> DIRECTIONS
An exact transcription of the data below is needed.

****

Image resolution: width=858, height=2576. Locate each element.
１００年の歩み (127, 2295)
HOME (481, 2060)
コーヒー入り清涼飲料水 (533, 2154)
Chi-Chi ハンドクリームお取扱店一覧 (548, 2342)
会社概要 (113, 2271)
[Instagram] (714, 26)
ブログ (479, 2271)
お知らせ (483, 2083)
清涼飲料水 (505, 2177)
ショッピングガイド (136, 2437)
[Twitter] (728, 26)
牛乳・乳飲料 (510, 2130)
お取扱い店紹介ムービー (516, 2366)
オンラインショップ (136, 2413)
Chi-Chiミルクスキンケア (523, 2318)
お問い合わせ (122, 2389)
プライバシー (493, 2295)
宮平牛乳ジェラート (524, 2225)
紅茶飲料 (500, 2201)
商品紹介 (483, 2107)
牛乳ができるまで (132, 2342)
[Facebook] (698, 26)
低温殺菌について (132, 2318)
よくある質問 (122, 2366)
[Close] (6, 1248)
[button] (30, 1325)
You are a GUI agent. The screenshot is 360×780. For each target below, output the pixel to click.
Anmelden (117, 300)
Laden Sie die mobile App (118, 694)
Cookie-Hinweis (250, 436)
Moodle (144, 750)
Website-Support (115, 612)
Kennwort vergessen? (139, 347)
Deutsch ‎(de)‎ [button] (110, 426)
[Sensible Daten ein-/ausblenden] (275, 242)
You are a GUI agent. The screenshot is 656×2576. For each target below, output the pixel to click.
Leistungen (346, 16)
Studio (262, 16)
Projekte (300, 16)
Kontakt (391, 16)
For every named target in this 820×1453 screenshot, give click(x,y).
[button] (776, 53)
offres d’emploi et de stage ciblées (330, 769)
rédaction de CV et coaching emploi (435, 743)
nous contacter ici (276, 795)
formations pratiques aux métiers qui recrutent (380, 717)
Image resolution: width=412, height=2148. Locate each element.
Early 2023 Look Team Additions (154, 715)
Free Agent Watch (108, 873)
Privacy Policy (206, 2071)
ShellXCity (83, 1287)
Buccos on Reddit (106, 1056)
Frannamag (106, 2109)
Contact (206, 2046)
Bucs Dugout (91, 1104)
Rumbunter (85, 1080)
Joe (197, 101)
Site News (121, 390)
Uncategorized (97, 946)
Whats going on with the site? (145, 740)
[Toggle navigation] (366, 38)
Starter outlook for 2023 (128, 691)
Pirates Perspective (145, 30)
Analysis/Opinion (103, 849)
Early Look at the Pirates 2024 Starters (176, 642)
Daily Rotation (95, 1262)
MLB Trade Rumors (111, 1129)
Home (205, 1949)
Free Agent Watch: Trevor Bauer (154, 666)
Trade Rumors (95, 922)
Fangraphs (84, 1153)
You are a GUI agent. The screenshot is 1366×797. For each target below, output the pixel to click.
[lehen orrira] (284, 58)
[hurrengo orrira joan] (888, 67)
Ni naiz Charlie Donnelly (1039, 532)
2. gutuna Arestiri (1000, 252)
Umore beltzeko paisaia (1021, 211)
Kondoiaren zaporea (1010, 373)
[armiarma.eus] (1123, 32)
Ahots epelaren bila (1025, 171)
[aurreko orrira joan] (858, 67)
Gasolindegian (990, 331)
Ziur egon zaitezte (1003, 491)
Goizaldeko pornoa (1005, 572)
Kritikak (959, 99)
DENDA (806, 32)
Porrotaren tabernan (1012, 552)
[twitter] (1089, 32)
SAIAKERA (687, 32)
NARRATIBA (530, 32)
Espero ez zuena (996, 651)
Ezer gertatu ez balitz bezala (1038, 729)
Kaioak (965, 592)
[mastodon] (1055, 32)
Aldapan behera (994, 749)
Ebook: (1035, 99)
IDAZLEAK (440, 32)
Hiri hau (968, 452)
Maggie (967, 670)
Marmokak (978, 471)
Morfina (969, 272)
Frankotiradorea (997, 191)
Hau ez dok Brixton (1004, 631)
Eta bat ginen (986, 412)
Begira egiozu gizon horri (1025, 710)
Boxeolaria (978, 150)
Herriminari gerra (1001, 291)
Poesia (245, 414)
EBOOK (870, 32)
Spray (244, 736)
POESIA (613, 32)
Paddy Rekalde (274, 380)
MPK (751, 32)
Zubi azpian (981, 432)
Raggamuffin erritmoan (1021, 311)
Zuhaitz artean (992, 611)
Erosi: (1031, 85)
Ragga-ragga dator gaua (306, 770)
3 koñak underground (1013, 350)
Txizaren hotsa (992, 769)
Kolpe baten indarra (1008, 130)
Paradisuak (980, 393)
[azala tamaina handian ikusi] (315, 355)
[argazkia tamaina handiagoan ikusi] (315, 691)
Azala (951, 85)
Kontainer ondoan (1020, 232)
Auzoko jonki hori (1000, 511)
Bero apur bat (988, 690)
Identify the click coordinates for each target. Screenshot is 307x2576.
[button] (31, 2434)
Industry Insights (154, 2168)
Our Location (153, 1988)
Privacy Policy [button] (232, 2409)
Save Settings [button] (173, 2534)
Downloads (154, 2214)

****

> OUTPUT OF THE TASK
Image resolution: width=858, height=2576. Locate each element.
１００年の歩み (127, 2295)
HOME (481, 2060)
コーヒー入り清涼飲料水 (533, 2154)
Chi-Chi ハンドクリームお取扱店一覧 (548, 2342)
会社概要 (113, 2271)
[Instagram] (714, 26)
ブログ (479, 2271)
お知らせ (483, 2083)
清涼飲料水 (505, 2177)
ショッピングガイド (136, 2437)
[Twitter] (728, 26)
牛乳・乳飲料 (510, 2130)
お取扱い店紹介ムービー (516, 2366)
オンラインショップ (136, 2413)
Chi-Chiミルクスキンケア (523, 2318)
お問い合わせ (122, 2389)
プライバシー (493, 2295)
宮平牛乳ジェラート (524, 2225)
紅茶飲料 (500, 2201)
商品紹介 (483, 2107)
牛乳ができるまで (132, 2342)
[Facebook] (698, 26)
低温殺菌について (132, 2318)
よくある質問 (122, 2366)
[Close] (6, 1248)
[button] (30, 1325)
You are a GUI agent. The screenshot is 360×780. For each target below, output the pixel to click.
Anmelden (117, 300)
Laden Sie die mobile App (118, 694)
Cookie-Hinweis (250, 436)
Moodle (144, 750)
Website-Support (115, 612)
Kennwort vergessen? (139, 347)
Deutsch ‎(de)‎ [button] (110, 426)
[Sensible Daten ein-/ausblenden] (275, 242)
You are a GUI agent. The screenshot is 656×2576. For each target below, output the pixel to click.
Leistungen (346, 16)
Studio (262, 16)
Projekte (300, 16)
Kontakt (391, 16)
For every named target in this 820×1453 screenshot, give click(x,y).
[button] (776, 53)
offres d’emploi et de stage ciblées (330, 769)
rédaction de CV et coaching emploi (435, 743)
nous contacter ici (276, 795)
formations pratiques aux métiers qui recrutent (380, 717)
Image resolution: width=412, height=2148. Locate each element.
Early 2023 Look Team Additions (154, 715)
Free Agent Watch (108, 873)
Privacy Policy (206, 2071)
ShellXCity (83, 1287)
Buccos on Reddit (106, 1056)
Frannamag (106, 2109)
Contact (206, 2046)
Bucs Dugout (91, 1104)
Rumbunter (85, 1080)
Joe (197, 101)
Site News (121, 390)
Uncategorized (97, 946)
Whats going on with the site? (145, 740)
[Toggle navigation] (366, 38)
Starter outlook for 2023 (128, 691)
Pirates Perspective (145, 30)
Analysis/Opinion (103, 849)
Early Look at the Pirates 2024 Starters (176, 642)
Daily Rotation (95, 1262)
MLB Trade Rumors (111, 1129)
Home (205, 1949)
Free Agent Watch: Trevor Bauer (154, 666)
Trade Rumors (95, 922)
Fangraphs (84, 1153)
You are a GUI agent. The screenshot is 1366×797. For each target below, output the pixel to click.
[lehen orrira] (284, 58)
[hurrengo orrira joan] (888, 67)
Ni naiz Charlie Donnelly (1039, 532)
2. gutuna Arestiri (1000, 252)
Umore beltzeko paisaia (1021, 211)
Kondoiaren zaporea (1010, 373)
[armiarma.eus] (1123, 32)
Ahots epelaren bila (1025, 171)
[aurreko orrira joan] (858, 67)
Gasolindegian (990, 331)
Ziur egon zaitezte (1003, 491)
Goizaldeko pornoa (1005, 572)
Kritikak (959, 99)
DENDA (806, 32)
Porrotaren tabernan (1012, 552)
[twitter] (1089, 32)
SAIAKERA (687, 32)
NARRATIBA (530, 32)
Espero ez zuena (996, 651)
Ezer gertatu ez balitz bezala (1038, 729)
Kaioak (965, 592)
[mastodon] (1055, 32)
Aldapan behera (994, 749)
Ebook: (1035, 99)
IDAZLEAK (440, 32)
Hiri hau (968, 452)
Maggie (967, 670)
Marmokak (978, 471)
Morfina (969, 272)
Frankotiradorea (997, 191)
Hau ez dok Brixton (1004, 631)
Eta bat ginen (986, 412)
Begira egiozu gizon horri (1025, 710)
Boxeolaria (978, 150)
Herriminari gerra (1001, 291)
Poesia (245, 414)
EBOOK (870, 32)
Spray (244, 736)
POESIA (613, 32)
Paddy Rekalde (274, 380)
MPK (751, 32)
Zubi azpian (981, 432)
Raggamuffin erritmoan (1021, 311)
Zuhaitz artean (992, 611)
Erosi: (1031, 85)
Ragga-ragga dator gaua (306, 770)
3 koñak underground (1013, 350)
Txizaren hotsa (992, 769)
Kolpe baten indarra (1008, 130)
Paradisuak (980, 393)
[azala tamaina handian ikusi] (315, 355)
[argazkia tamaina handiagoan ikusi] (315, 691)
Azala (951, 85)
Kontainer ondoan (1020, 232)
Auzoko jonki hori (1000, 511)
Bero apur bat (988, 690)
Identify the click coordinates for each target. Screenshot is 307x2576.
[button] (31, 2434)
Industry Insights (154, 2168)
Our Location (153, 1988)
Privacy Policy [button] (232, 2409)
Save Settings [button] (173, 2534)
Downloads (154, 2214)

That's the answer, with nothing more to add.